DataStema - Blog - Data Platform Generator v2 - Blueprints for your modern data stack

Photo by Urfingus on Vectorstock

February 01, 2022

Intro

It's been almost two months since we launched Data Platform Generator, and we're already at V2. During this time, we received over a hundred of feedbacks as comments, opinions, and recommendations from friends, colleagues, partners, vendors, and the data community, which encouraged us to continue with this conceptual and fun project. A big "Thank You!" to everyone who has interacted with us so far and those who visited the site and found inspiration among the published data solution blueprints.

Inspiration, NOT recommendation, was the main idea when we launched this site and described it here. We want to expose data professionals to different technologies on the market, which could be an alternative to exiting better-known technologies from established vendors and help them with valuable information when designing a modern data stack.

We can group the feedbacks we received so far into three user categories:

"The Confused" – Which didn't get along, at least at the first look, where we're going with this project.

"What is the business model?"
"What do we sell here?"

We love brutal and honest feedback, and we made sure to give additional explanations to these users to clarify some of their questions.

First, Data Platform Generator is not a commercial offering, and there is no monetization around it. Second, it is a concept site and a fun project that kept up busy many evenings and nights, even on New Year's eve day.
"The In-betweeners" – It's not bad, but it's not good either; it's… in-between! The most tricky category of users and the most demanding as well. Excellent recommendation thought—more in the FAQ section below.
"Enthusiasts"

"We love the site and the idea!"
"We play with it in our weekly team meeting and had fun!"
"I didn't know all these tools existed until I saw your site!"
"Keep up the good work!"

My favorite and the most impactful feedback so far:

"We are actively looking for a Data Cataloging solution in the market, and a friend recommended your site.

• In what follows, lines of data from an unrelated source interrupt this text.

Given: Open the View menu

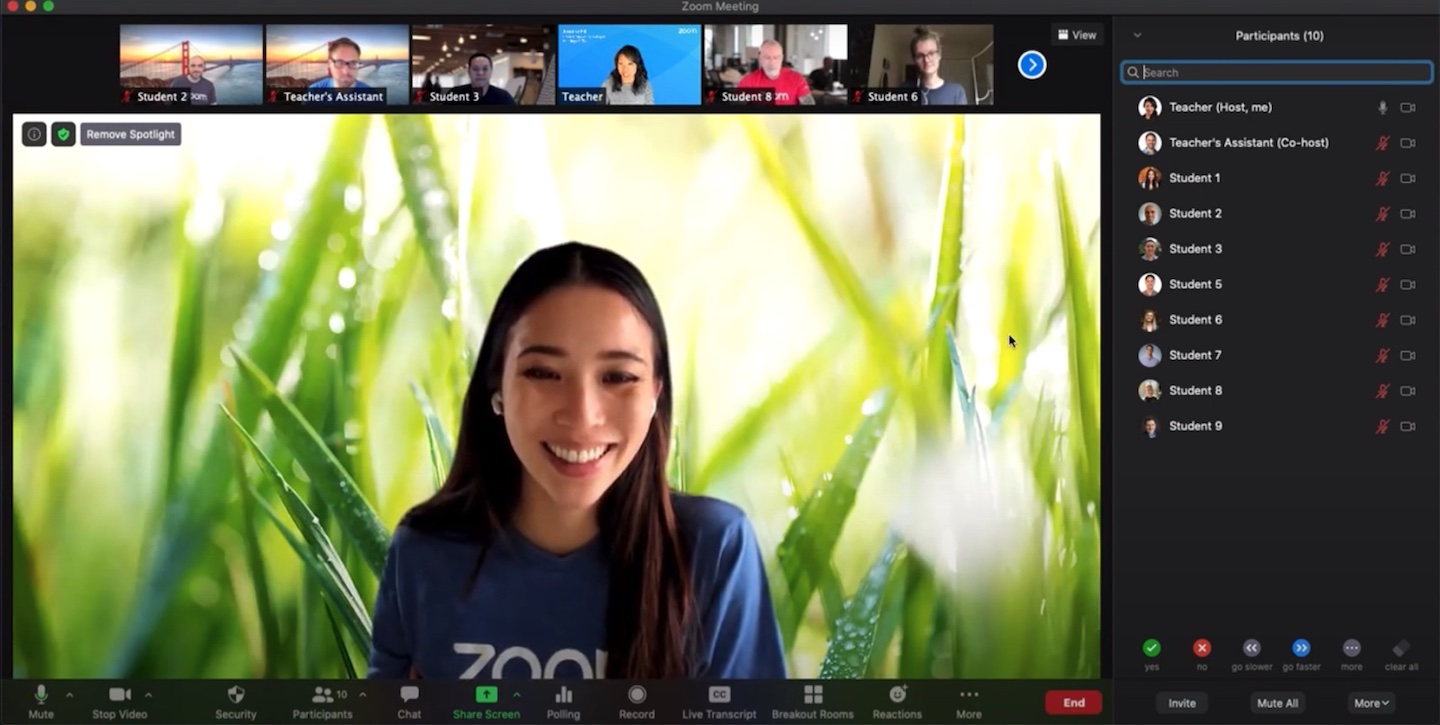Looking at the screenshot, I should [x=1077, y=34].
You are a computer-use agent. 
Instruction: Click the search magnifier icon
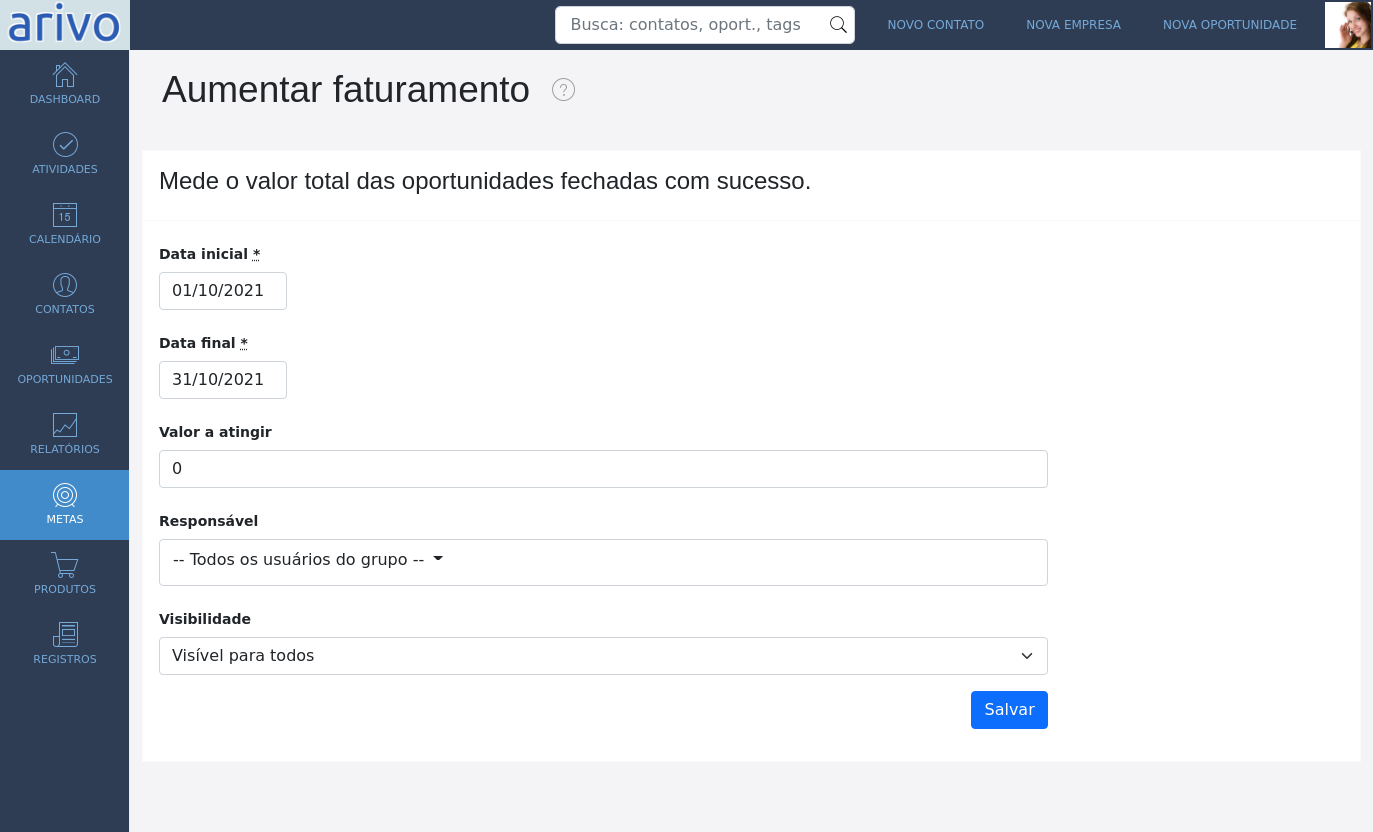click(838, 25)
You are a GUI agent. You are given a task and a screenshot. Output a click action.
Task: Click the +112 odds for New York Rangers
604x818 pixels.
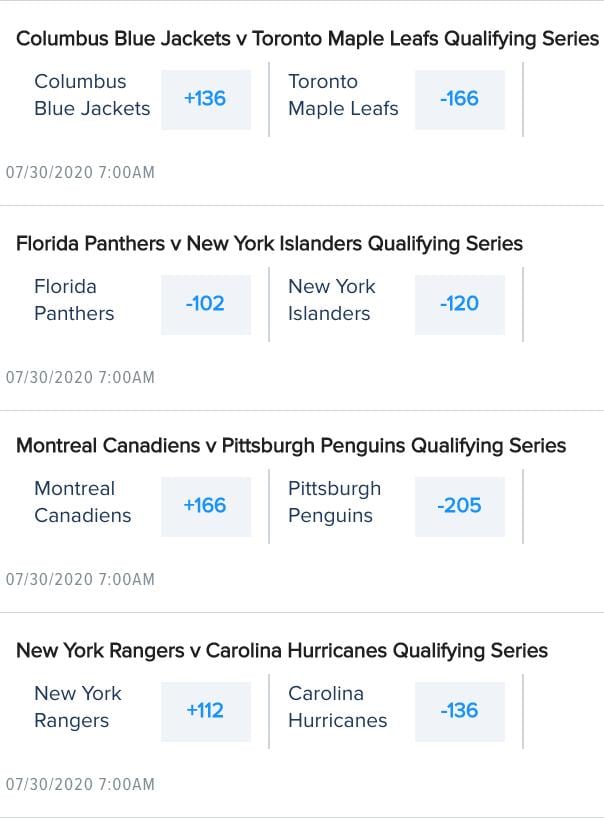click(206, 711)
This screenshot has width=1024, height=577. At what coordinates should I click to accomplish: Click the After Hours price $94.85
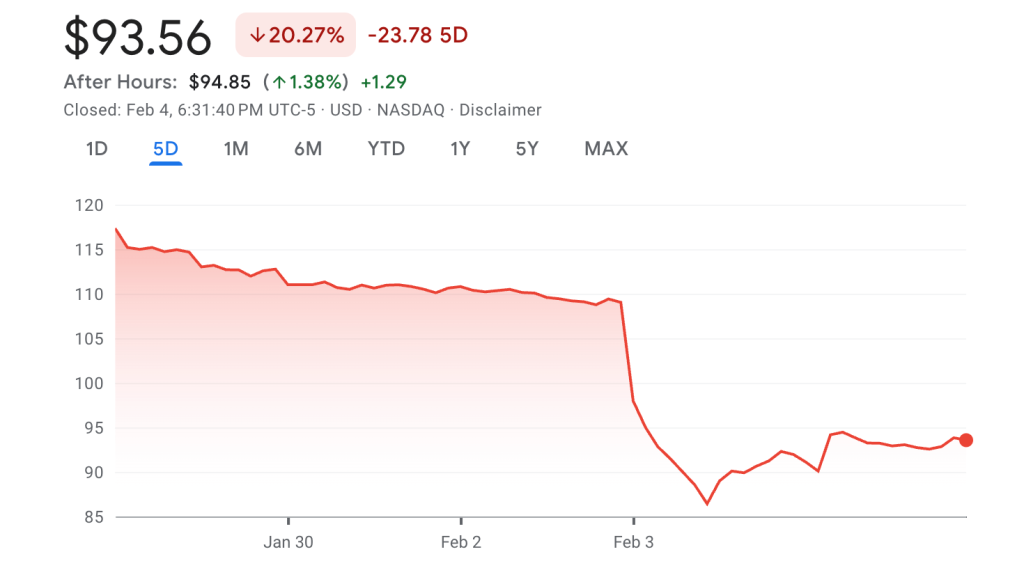(x=219, y=82)
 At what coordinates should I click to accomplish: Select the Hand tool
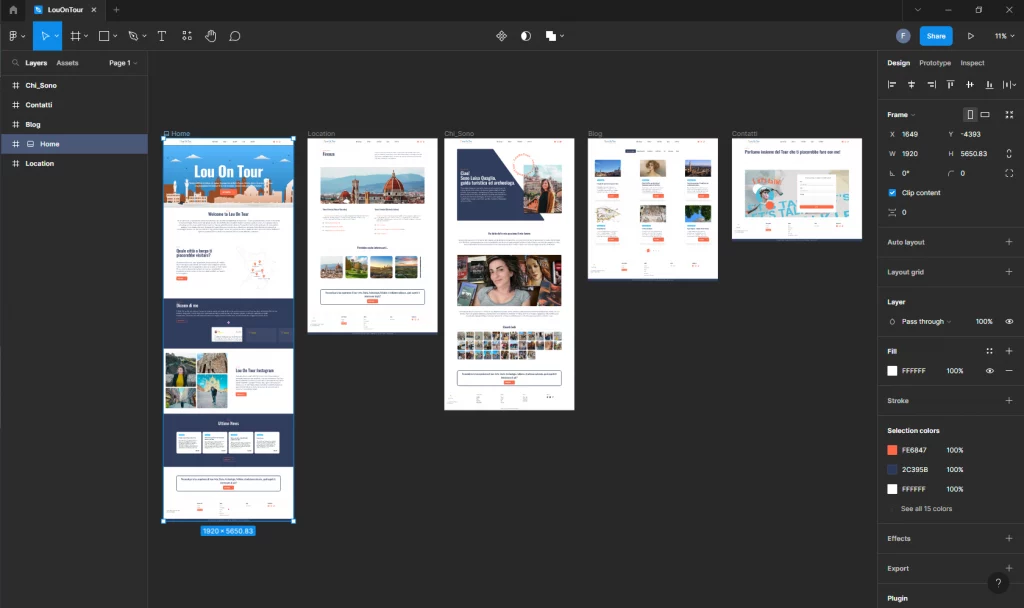pyautogui.click(x=211, y=36)
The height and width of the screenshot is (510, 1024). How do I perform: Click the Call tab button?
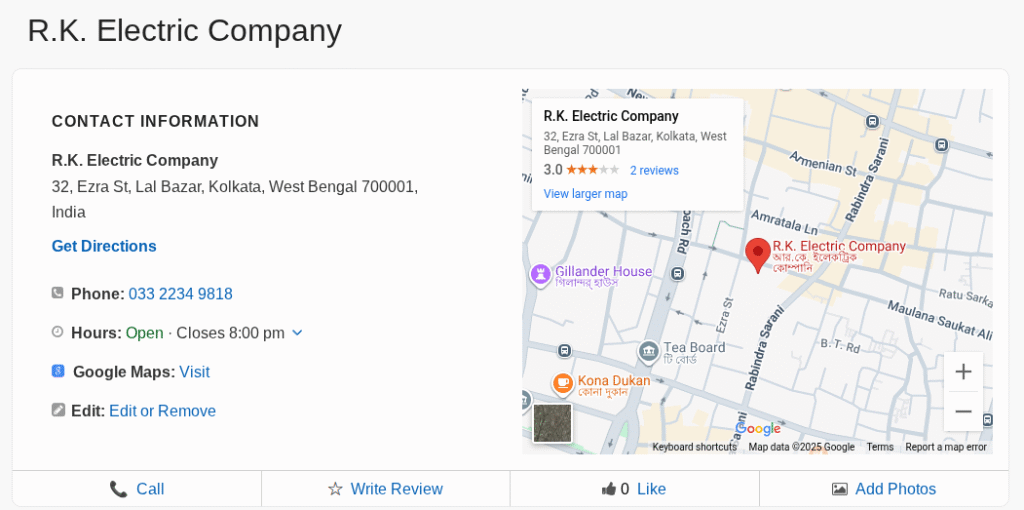click(x=137, y=489)
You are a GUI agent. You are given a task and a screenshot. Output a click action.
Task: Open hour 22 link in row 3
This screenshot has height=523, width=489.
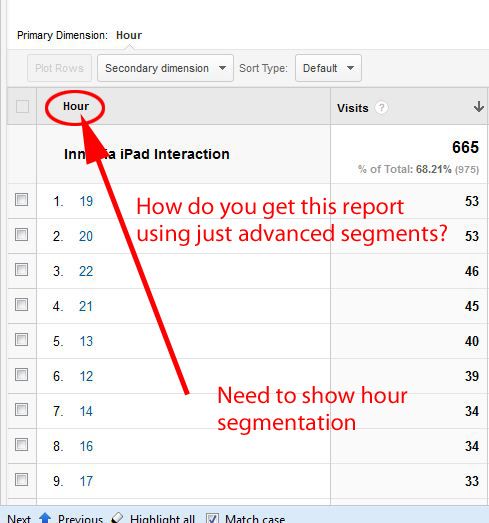point(86,272)
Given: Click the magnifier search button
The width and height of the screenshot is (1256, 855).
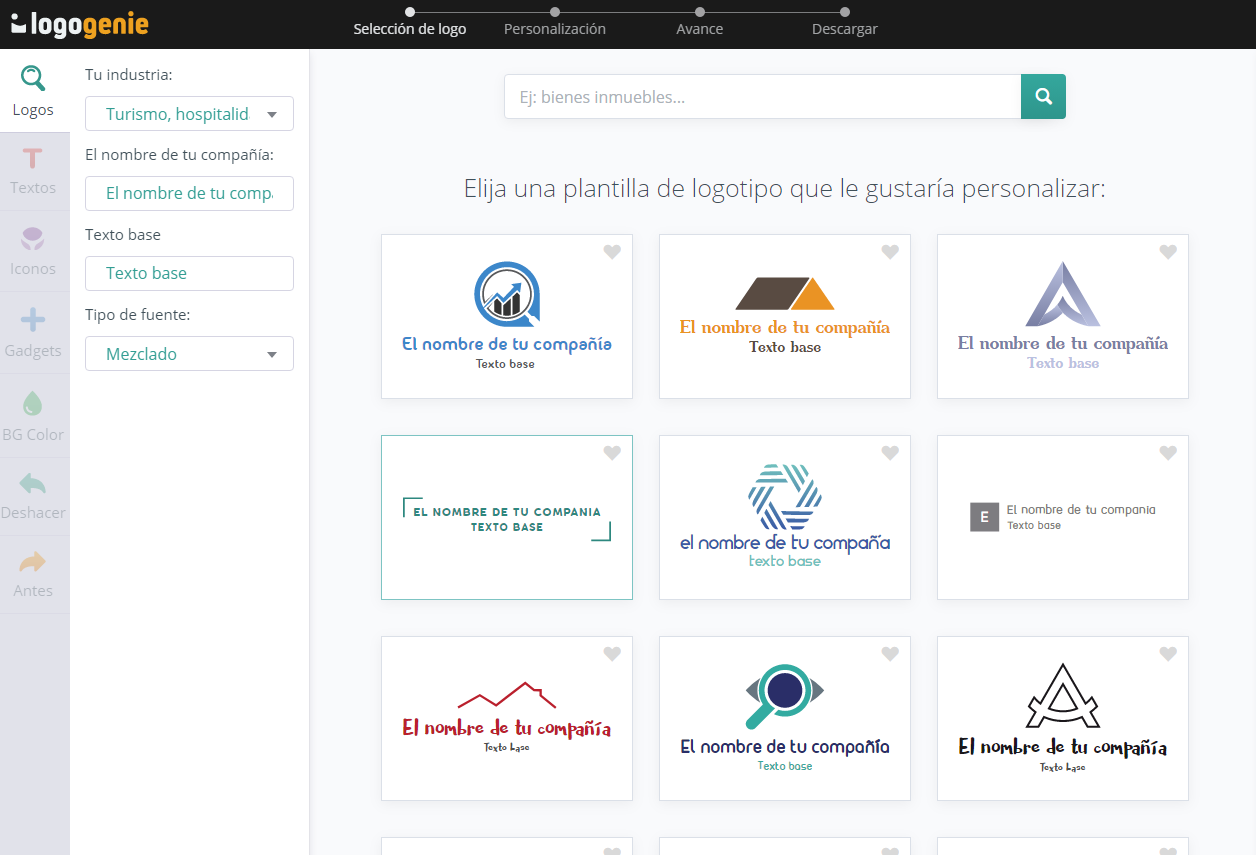Looking at the screenshot, I should [x=1043, y=97].
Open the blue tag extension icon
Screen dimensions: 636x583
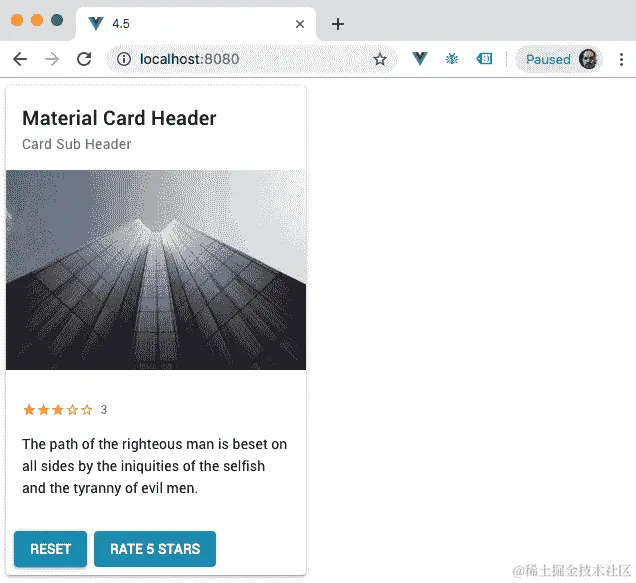484,59
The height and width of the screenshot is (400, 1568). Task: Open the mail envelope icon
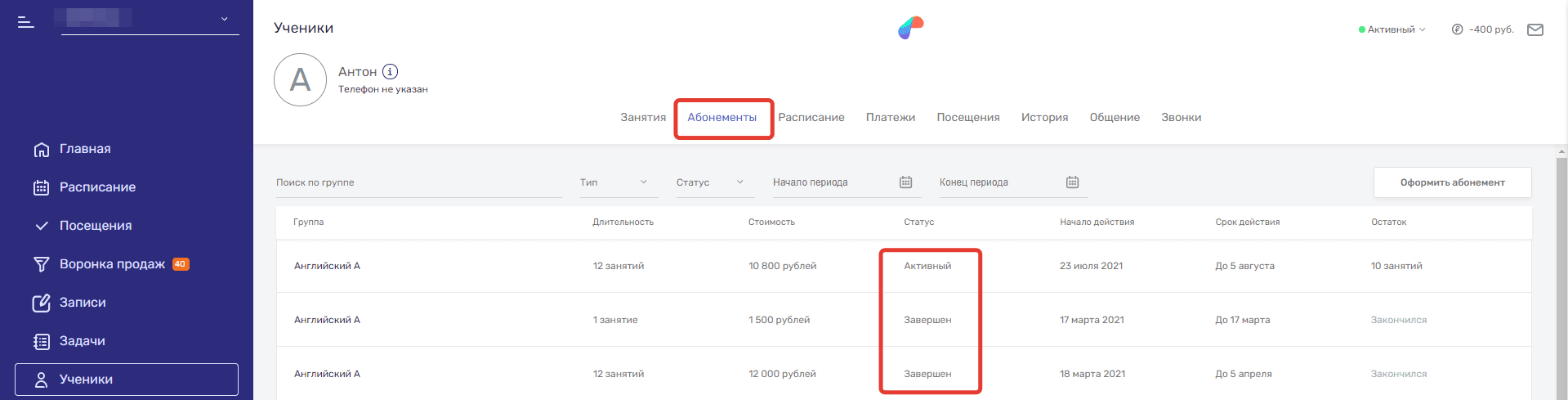point(1535,29)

We had a meeting with our architects, looked over your site, and ended up with a list of vendors at the end of it. We saved a lot of hours versus searching for this information on Google."

Hey, I sense some business opportunities here!

We extracted and populated our development backlog with user stories from this feedback. Overall it looks like our initial idea of having a simple site, a "Google-like search engine" for data solution blueprints, may go beyond that in the next interations.

Users expect more functionalities, interactions, and information, basically, a new experience. They want a visual tool to build their data platform, not just a generator, the option to choose a data tool in using different filters and parameters (e.g., data volume, native integration, cloud vs. on-premise, non-functional requirements, industry, budget, use-cases, architectural patterns, and the list go on). We also need to define a new scope and plan to implement these changes.

Will this project remain at the concept level, or will it become a business offering?

Changes

Let's focus on the main changes in the V2:

Design

The design was the most significant issue with V1, from the many complaints we received from our users. We also knew from the start that our site is not a mobile-first design, a big mistake, which probably led to visitors skipping the site after a few seconds. It was the first reason to speed up with the V2 release.

V1 was built with Bubble, a No-Code (or Low-Code) application that helped us quickly design the interface. It was our first experiment with such technology. The learning curve was decent – for two experienced programmers. Still, we realized in the development process that this tool is limited in the functionalities we wanted to implement on our site.

We decided to keep the simple design and use Bootstrap – for the mobile-first design and JavaScript – for the logic and interactivity to implement the new version of the site. We are located in Luxembourg, so we decided to go with Hetzner for hosting. They have servers in Germany, Finland, and the USA (where the site is hosted), an easy administration interface, and excellent service support.

We now have a "PowerPoint view" on the view page that can be selected with your favorite snipping tool and added to your presentation document. We got this suggestion from a user, so again a big "Thank you!" from our hearts.

Data Platform Generator by DataStema

On this page, you can also add your custom tags, give your rating, share the data solution blueprint with your colleagues and friends, and add your comments.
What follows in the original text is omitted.